Le grand vaisseau

Voici l’archétype du roman qui inspire autant de frustration que de plaisir, « Le grand vaisseau » de Robert Reed est un roman fleuve porté par une très grande ambition, trop grande peut-être?

C’est un besoin irrépressible d’encenser ce roman qui m’a pourtant fortement déçu lorsque j’en ai terminé la lecture, qui me pousse à écrire ces lignes.


bragelonGrandVaisseau
Bragelonne, 2006

Une fin trop rapide, et voici que ce qui me paraissait être un très grand roman me laissait un fort goût d’imprécision, d’inachevé et de bâclé. Pas mal de temps s’est écoulé depuis et le souvenir tenace de cette lecture réjouissante m’amène à la conclusion qu’il s’agit bien d’une très bonne lecture, qu’il serait déplacé de vouloir décourager quiconque voudrait s’y plonger, enfin qu’une courte mise en garde devrait suffire à éviter une probable déception.

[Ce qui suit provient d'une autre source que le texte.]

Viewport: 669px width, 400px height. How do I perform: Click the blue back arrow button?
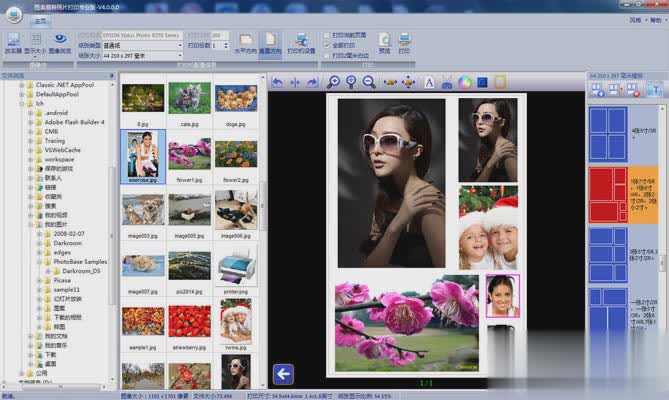point(283,374)
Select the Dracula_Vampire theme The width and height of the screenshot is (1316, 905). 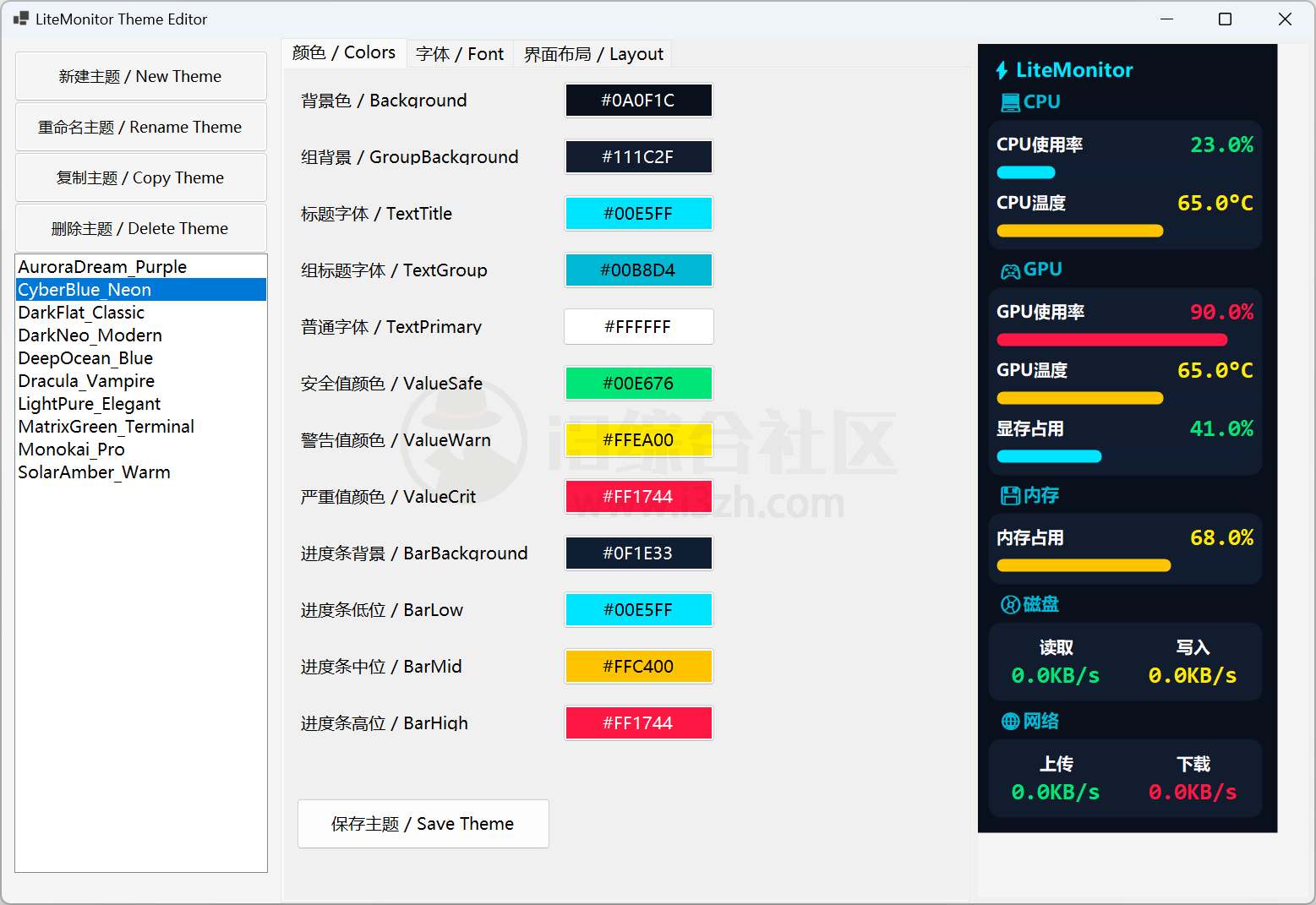point(85,380)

Un très grand mystère entoure ce vaisseau. De son origine, nous ne savons rien. Lorsqu’il est apparu dans la galaxie, il était abandonné depuis si longtemps déjà que toutes ses machines étaient à l’arrêt et seule l’inertie de sa colossale masse lui permettait encore de se mouvoir à une allure vertigineuse. De toutes les espèces qui voulurent le conquérir ce sont les humains qui l’emportèrent de vitesse et avant même d’en avoir fini l’exploration décidèrent de transformer le mastodonte en un vaisseau de croisière. Le vaisseau, si grand qu’il atteignait la taille de Jupiter, devint donc un lieu de vie et de plaisir alors qu’il faudrait encore des années pour en déceler chaque recoin, chaque mystère. Et mystère il y eut ! Longtemps après que la vie à bord ait été planifiée, clarifiée, organisée, que les habitudes se soient déjà transformées en traditions, on découvrit au cœur du vaisseau ce que cachait depuis toujours le noyau du colosse: une planète. Commença alors une nouvelle période de recherches, de découvertes qui se déroulèrent dans le plus grand secret.

Ambitieuse et volontaire, la première partie du roman nous présente le vaisseau, la vie à bord et les protagonistes, en total déséquilibre avec la taille finale du roman, elle représente quasiment le quart de l’ouvrage. Le développement lui est beaucoup plus rapide et abandonne déjà quelques pistes. Mais c’est vraiment dans le dénouement que la disproportion se fait réellement sentir : ellipses, raccourcis, simplifications… tout est bon pour abréger au plus vite. Les mystères qui entourent le vaisseau ne risquent pas de se conclure tous à l’issue finale, tant celui-ci est élagué. (à noter toutefois que toutes ces intrigues ont donné lieu à une suite et des romans parallèles.)

Etonnamment, une fois ce constat fait, la lecture n’en pâtit que très peu. La fluidité du récit et l’écriture limpide nous mettent à l’aise, et plus encore : le roman se dévore. Voila un très bon Space Opéra qui transcende quelques faiblesses au profit d’une très belle lecture.

grand_vaisseau
le livre de poche, 2014

Reed est un écrivain accompli qui n’en est pas à son coup d’essai. Tous ses romans ont trouvé leur public. Le grand vaisseau possède d’indéniables qualités et il s’en ait fallu de peu -d’un peu d’approfondissement- pour en faire un classique.

Au final ce texte dont la constance s’effiloche à mesure que l’intrigue évolue s’enorgueillit heureusement d’une lecture redoutablement efficace. Certains y verront un bon page turner quand

d’autres y verront un flop. Ce qui est évident c’est que l’auteur en décidant d’écrire des suites, a fait le choix de sacrifier un roman qui s’annonçait majeur …quel dommage!

2 commentaires Ajoutez les votres
  1. Merci de cette mise en garde. C’est un livre que j’ai depuis bien longtemps dans ma PAL et qui justement ne franchissait pas le cap de la lecture avec tant de contradictions. Désormais, je sais de quoi elles sont faites, et je vais lui faire sa fête!